Na verdade, o ser não é meu,
porque o ser é a totalidade da verdadeira realidade, pois, ela só é o encontro
de si mesmo. Mas o “meu” é um grande egoísmo de um ser que teve tantas pessoas
envolvidas, sempre tive ideias do mundo que vivi. A banalidade e não banalidade
não é o que o outro faz ou não faz, a banalidade é não saber quem você mesmo é,
a natureza do nosso eu mesmo. O “ego” é o nosso pequeno eu e o “self” é o nosso
eu superior, aí para você tirar essa banalização da sua vida, tem que fazer
esse grande avanço e deixar o “ego”. Por muito tempo eu também fiquei falando
mal dos outros, também fiquei atrelado em coisas mesquinhas, mas quando eu
decidi que seria um escritor filosofo, eu decidir algo dentro do “self” e
deixei tudo de lado e me dediquei o meu tempo, dês de então, a isto tudo como
se acordasse um dia do mundo virtual, e acordasse para o mundo real e dissesse “basta!

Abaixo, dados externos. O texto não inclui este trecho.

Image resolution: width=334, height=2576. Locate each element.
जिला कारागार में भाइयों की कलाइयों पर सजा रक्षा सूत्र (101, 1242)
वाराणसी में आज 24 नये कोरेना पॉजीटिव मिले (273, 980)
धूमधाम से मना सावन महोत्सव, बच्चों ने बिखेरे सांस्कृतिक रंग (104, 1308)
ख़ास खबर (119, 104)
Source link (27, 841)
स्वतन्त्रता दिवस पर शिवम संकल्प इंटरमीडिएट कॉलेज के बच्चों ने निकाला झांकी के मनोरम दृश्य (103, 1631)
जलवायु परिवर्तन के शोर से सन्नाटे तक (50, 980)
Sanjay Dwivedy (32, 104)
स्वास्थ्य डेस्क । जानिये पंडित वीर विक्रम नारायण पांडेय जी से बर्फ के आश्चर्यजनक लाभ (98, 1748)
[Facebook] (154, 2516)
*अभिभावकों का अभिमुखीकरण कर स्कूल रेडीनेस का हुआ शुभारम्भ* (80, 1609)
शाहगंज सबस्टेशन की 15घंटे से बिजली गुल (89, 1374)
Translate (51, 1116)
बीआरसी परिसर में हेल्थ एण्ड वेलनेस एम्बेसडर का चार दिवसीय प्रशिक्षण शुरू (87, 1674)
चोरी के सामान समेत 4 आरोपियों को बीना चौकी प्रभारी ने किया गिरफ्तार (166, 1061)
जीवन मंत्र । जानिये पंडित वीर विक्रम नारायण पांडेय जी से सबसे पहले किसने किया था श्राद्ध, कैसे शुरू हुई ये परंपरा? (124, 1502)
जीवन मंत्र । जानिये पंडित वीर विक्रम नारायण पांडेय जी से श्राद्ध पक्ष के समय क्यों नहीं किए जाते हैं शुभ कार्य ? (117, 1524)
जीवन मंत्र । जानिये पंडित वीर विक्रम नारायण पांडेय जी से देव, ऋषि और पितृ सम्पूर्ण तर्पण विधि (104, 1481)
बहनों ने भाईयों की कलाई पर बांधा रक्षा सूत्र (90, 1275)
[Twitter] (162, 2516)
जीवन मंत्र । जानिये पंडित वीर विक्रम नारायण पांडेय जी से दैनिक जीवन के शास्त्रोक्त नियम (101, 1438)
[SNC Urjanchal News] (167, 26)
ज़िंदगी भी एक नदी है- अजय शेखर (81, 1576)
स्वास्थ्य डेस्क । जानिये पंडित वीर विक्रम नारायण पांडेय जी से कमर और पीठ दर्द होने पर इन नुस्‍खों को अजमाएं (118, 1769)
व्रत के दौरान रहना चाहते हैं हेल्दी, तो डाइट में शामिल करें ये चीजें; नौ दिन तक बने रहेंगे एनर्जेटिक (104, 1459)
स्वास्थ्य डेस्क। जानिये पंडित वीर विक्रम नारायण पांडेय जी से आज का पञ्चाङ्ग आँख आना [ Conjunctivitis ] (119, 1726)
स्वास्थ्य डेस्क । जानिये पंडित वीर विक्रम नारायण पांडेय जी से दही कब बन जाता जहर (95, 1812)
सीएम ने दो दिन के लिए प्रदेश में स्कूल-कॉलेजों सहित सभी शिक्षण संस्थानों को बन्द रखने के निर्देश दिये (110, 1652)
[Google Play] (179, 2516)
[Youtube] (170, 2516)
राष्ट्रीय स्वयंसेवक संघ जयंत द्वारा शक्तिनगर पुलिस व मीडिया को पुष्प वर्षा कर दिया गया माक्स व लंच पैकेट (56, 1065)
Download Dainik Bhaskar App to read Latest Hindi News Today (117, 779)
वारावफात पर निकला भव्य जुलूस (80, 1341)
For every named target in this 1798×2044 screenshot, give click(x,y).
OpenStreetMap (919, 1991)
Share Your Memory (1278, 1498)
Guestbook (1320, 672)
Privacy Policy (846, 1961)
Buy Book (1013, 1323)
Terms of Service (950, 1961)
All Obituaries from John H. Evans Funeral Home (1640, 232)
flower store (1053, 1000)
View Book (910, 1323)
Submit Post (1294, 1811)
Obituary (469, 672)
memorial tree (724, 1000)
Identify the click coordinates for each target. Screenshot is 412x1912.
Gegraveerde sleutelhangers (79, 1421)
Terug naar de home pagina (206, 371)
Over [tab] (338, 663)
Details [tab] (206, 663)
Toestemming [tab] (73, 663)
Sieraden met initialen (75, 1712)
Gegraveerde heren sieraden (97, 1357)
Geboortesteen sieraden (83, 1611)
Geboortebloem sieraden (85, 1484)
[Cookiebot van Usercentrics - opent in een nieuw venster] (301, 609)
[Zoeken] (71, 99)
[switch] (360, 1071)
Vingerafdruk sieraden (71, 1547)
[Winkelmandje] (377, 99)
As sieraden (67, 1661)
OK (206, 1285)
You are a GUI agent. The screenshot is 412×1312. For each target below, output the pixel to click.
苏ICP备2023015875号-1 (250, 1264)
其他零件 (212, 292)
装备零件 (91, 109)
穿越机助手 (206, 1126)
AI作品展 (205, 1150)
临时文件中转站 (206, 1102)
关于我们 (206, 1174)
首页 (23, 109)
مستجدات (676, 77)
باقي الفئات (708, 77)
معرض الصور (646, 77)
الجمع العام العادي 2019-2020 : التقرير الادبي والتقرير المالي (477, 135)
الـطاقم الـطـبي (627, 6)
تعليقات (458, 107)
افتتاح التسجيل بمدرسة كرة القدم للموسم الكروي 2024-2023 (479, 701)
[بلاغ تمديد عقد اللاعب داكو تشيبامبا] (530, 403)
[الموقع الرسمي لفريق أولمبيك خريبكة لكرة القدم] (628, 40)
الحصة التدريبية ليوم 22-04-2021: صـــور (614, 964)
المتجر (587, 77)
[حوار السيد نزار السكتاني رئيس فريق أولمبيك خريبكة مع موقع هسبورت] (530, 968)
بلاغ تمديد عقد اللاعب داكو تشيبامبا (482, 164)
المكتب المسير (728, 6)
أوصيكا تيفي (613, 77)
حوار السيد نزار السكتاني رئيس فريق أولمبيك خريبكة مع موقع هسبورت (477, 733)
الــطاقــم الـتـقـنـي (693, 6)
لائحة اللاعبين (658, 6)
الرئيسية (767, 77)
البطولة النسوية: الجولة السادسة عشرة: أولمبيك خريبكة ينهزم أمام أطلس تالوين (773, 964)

Não quero mais ser o que os outros querem”, não quero mesmo, pois, acho que um
filosofo não é aquele que tem uma retorica invejável, e sim, aquele que tem uma
visão geral do mundo onde vivemos. Eu sou muito seguro enquanto a isto, quando
eu deixei o banal – não só no discurso, mas verdadeiramente – e me dediquei
aquilo que sempre fui enquanto ser que pensa, o ser que sente e tem vontade próprias
para tal.
Dês de criança, eu sempre gostei
de brinquedos simples, sempre gostei de brincadeiras simples, porque sempre
gostava de praticidade e nunca de complicação. Para mim até hoje, gosto de
achar que pau é pau, pedra é pedra, mas existem coisas que precisam explicar,
um ato tem uma causa e essa causa tem que ser explicada. Por que existiam uma
ala de deficientes que tinham que ficar numa oficina abrigada? Por que as
pessoas ficavam ou ficam nervosas comigo? Por que existiam tanta proteção em
certas situações? E nesses 40 anos de minha vida, ninguém me explicou nada, só me
disseram que é assim e não vai mudar. Não acho, acho que o humano vai um dia se
encher de ser “zé ninguém” e vai evoluir sempre.
Assim, dês da infância acho que
procuro o porquê disso, o porquê da vida, o porquê da deficiência e o porquê as
pessoas complicam tanto a vida. Eu sempre vi mais do que os outros, sempre
achei que eu era um extraterrestre, hoje sei que não (talvez em espirito, mas é
um papo para outro texto). As limitações das pessoas são limitações daquilo que
são da natureza dela, ela só sabe ser o que ela é e ponto. Muito talvez, mesmo,
eu seja a exceção onde a regra é ser medíocre. E você, quer ser medíocre?